The FDA approved TAVR in 2011 for treatment of severe aortic stenosis in patients who have high risks with conventional surgical AVR. Since then, its use has been increasing rapidly since TAVR is a less invasive procedure as compared to open heart-valve surgery. However, the introduction of new medical devices into routine practice always raises some concerns with respect to patient outcomes and safety.
David R. Holmes Jr., M.D., of Mayo Clinic, Rochester, Minn., and colleagues examined 1-year outcomes for TAVR patients who had 30-day outcomes previously reported.
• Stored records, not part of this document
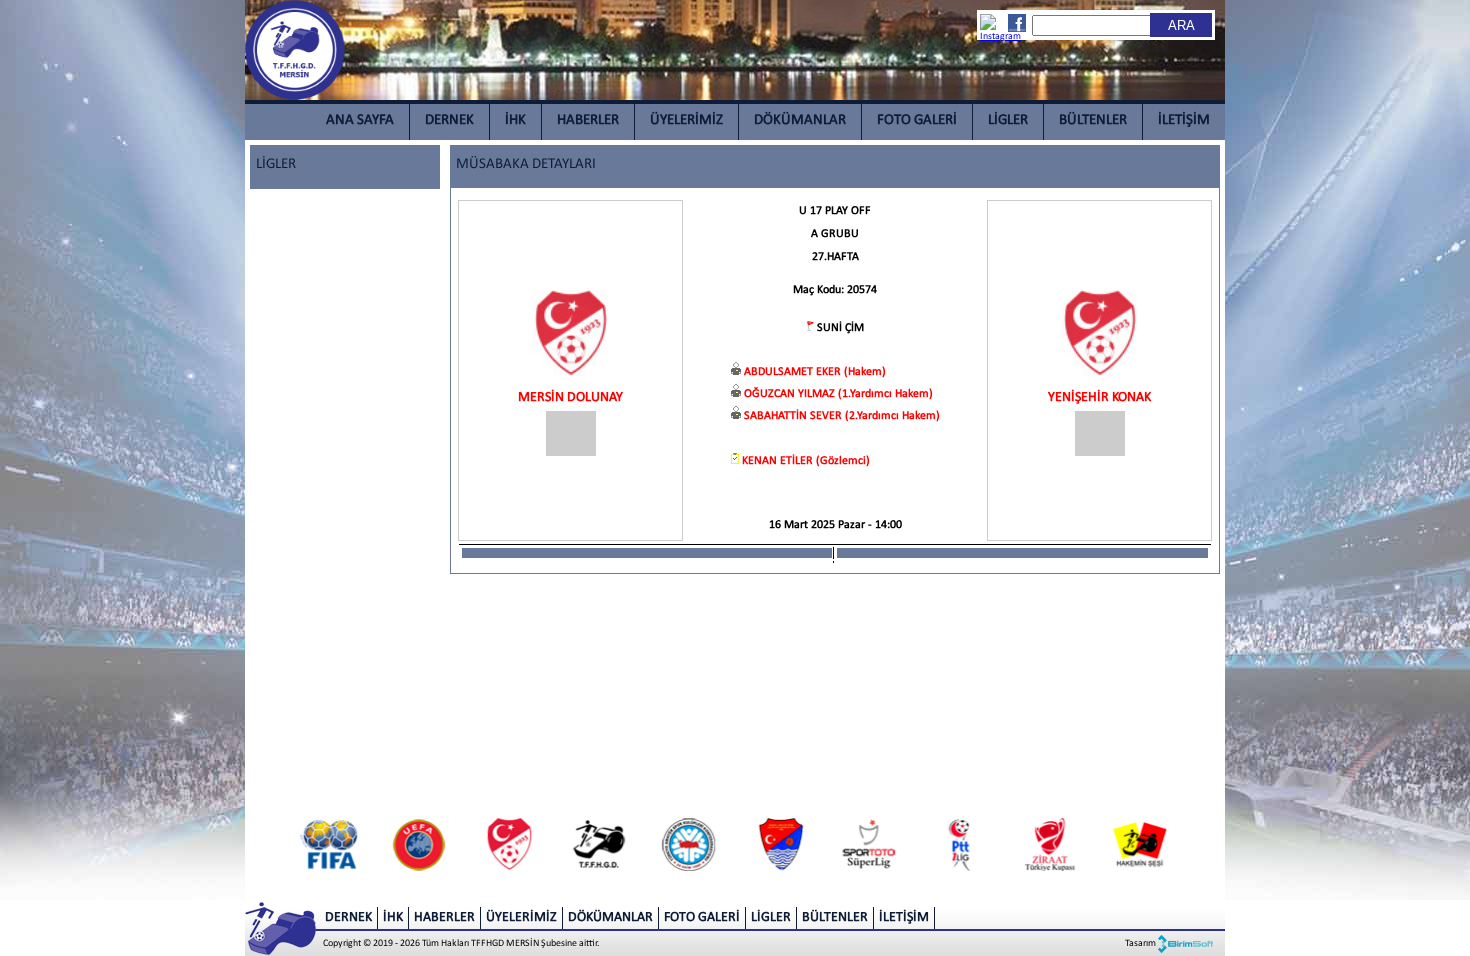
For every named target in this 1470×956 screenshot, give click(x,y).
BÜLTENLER (1093, 120)
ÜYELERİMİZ (686, 120)
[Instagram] (990, 28)
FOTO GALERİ (917, 120)
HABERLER (588, 120)
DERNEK (449, 120)
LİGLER (1008, 120)
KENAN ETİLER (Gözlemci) (806, 461)
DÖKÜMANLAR (800, 120)
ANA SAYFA (360, 120)
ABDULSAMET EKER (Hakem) (815, 372)
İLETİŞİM (1184, 120)
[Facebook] (1016, 23)
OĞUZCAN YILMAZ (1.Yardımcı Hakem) (838, 394)
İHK (515, 120)
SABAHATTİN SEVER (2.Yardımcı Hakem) (842, 416)
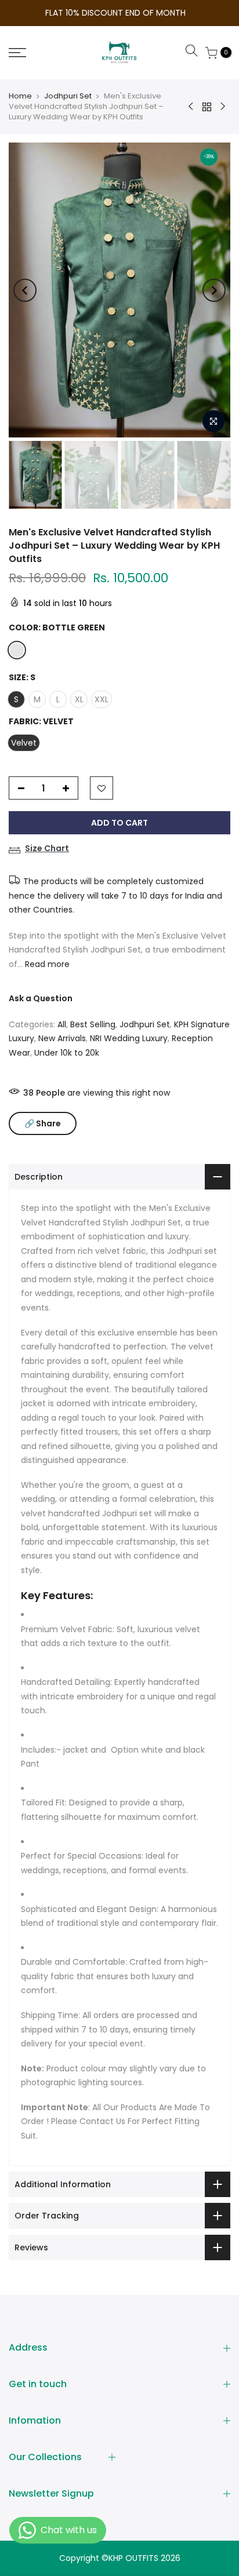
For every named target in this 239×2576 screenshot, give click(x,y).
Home (20, 96)
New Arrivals (62, 1038)
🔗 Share (42, 1123)
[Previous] (25, 290)
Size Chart (47, 848)
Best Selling (92, 1024)
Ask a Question (41, 998)
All (61, 1024)
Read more (46, 964)
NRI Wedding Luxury (129, 1038)
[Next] (214, 290)
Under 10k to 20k (66, 1053)
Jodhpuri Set (68, 96)
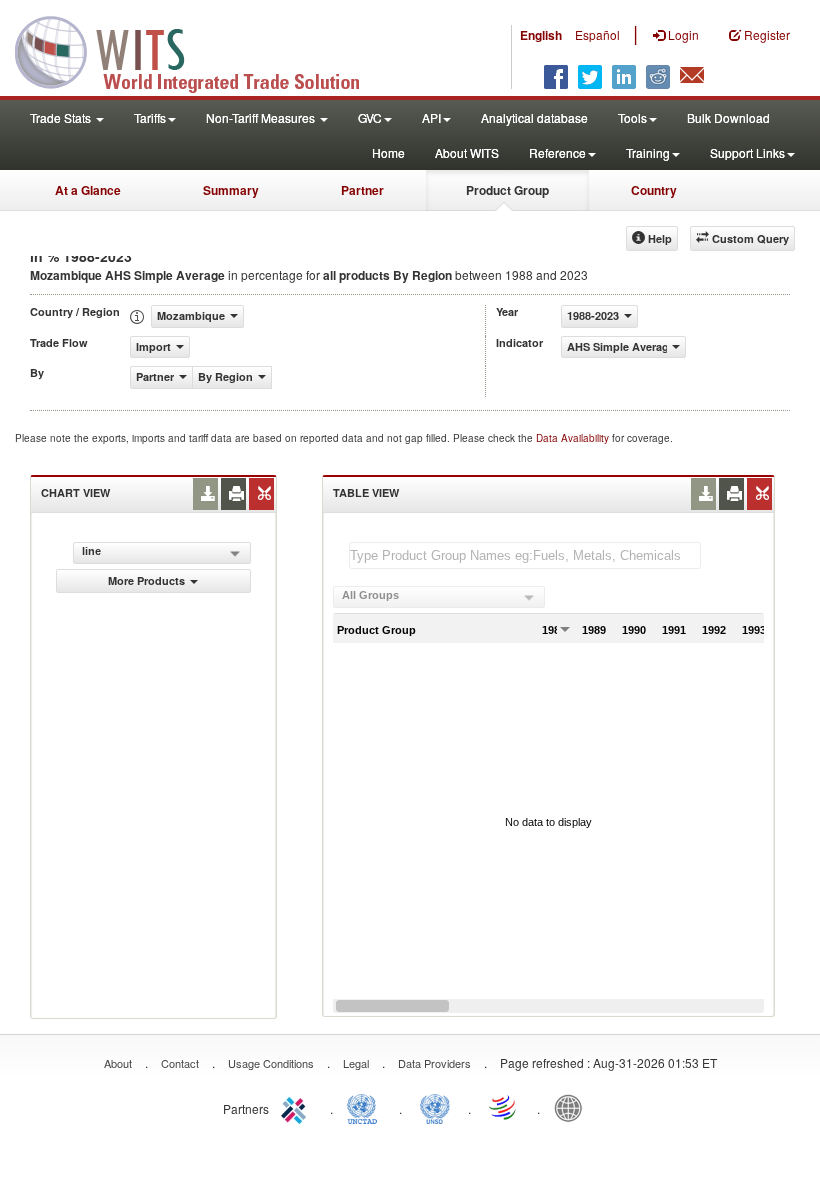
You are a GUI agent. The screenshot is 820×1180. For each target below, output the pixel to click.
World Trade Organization (504, 1107)
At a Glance (88, 190)
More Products (146, 580)
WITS (200, 50)
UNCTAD (366, 1107)
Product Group (507, 190)
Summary (231, 190)
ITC (297, 1107)
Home (388, 152)
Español (597, 34)
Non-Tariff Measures (262, 117)
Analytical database (534, 117)
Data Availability (574, 438)
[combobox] (439, 597)
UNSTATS (435, 1107)
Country (654, 190)
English (541, 35)
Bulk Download (728, 117)
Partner (362, 190)
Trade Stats (62, 117)
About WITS (467, 152)
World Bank (573, 1107)
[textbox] (525, 555)
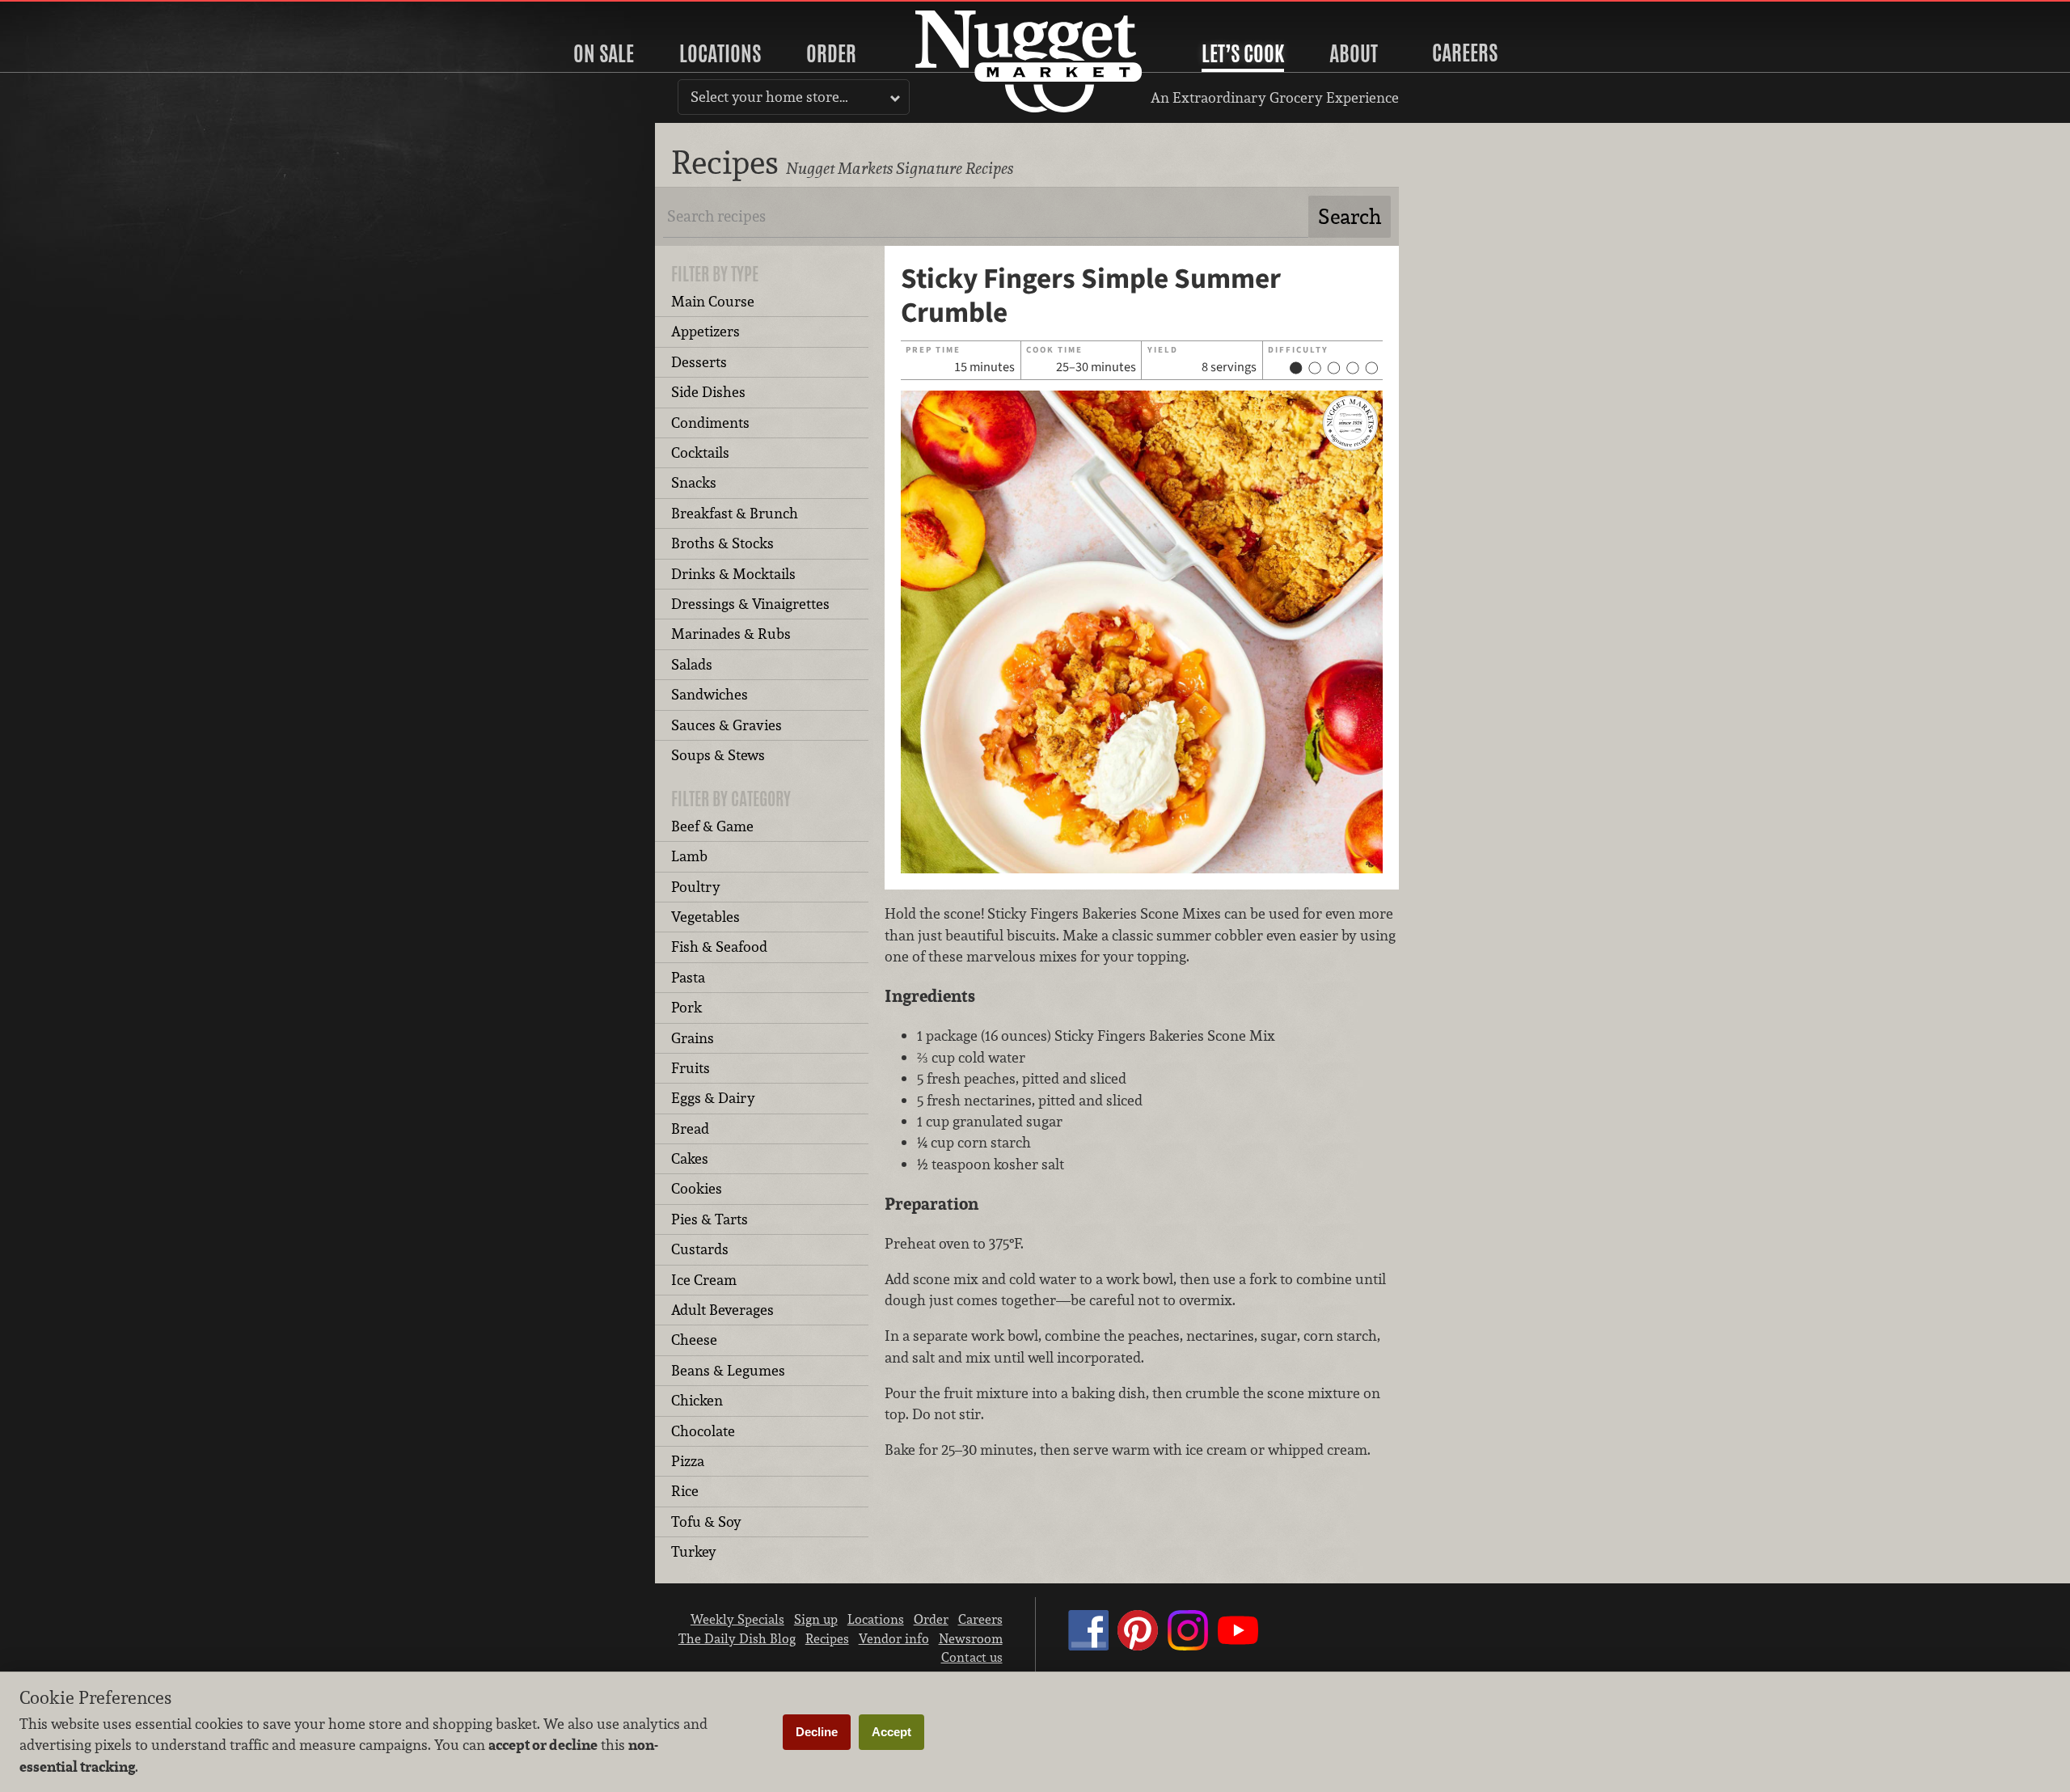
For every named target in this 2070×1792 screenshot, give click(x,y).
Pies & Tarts (709, 1219)
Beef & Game (712, 826)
They linked patient data from the Society of Thoracic Surgeons/American College of Cardiology Transcatheter Valve Therapies Registry with patient-specific Centers for Medicare & Medicaid Services administrative claims data. 12,182 patients were identified with linked CMS data that underwent TAVR procedures. 52 percent of the patients were women and the median age of all patients was 84 years.
The analysis showed that 60 percent of the patients were discharged after the TAVR procedure. The 30-day mortality rate was 7 percent. The overall mortality increased to 24 percent by the end of year 1. The stroke rate was 4.1 percent and the rate of the composite outcome of mortality and stroke was 26 percent. 47 percent of patients who were alive at the end of the year had not been rehospitalised; 24 percent were rehospitalised once while 12.5 percent were rehospitalised twice. Approximately 19 percent of patients were readmitted for a composite of stroke, heart failure, or repeat aortic valve intervention.
The analysis also identified the characteristics associated with 1-year mortality which included advanced age, gender, end-stage renal disease and severe chronic obstructive pulmonary disease. Women had a higher risk of stroke as compared to men.
“Although this study includes only patients considered to have high risks with AVR, the majority of this mortality does not represent periprocedural complications, as 30-day mortality was only 7.0 percent. As such, this makes it imperative to focus on better prediction of the overall risks and benefits of the procedure, particularly given the existing comorbidities of the group of patients being considered for TAVR.”
The authors highlight the need to identify patients who may not benefit from TAVR because they believe that in the trials and studies that have been published to date, the profile and long-term outcomes of TAVR cases remains limited.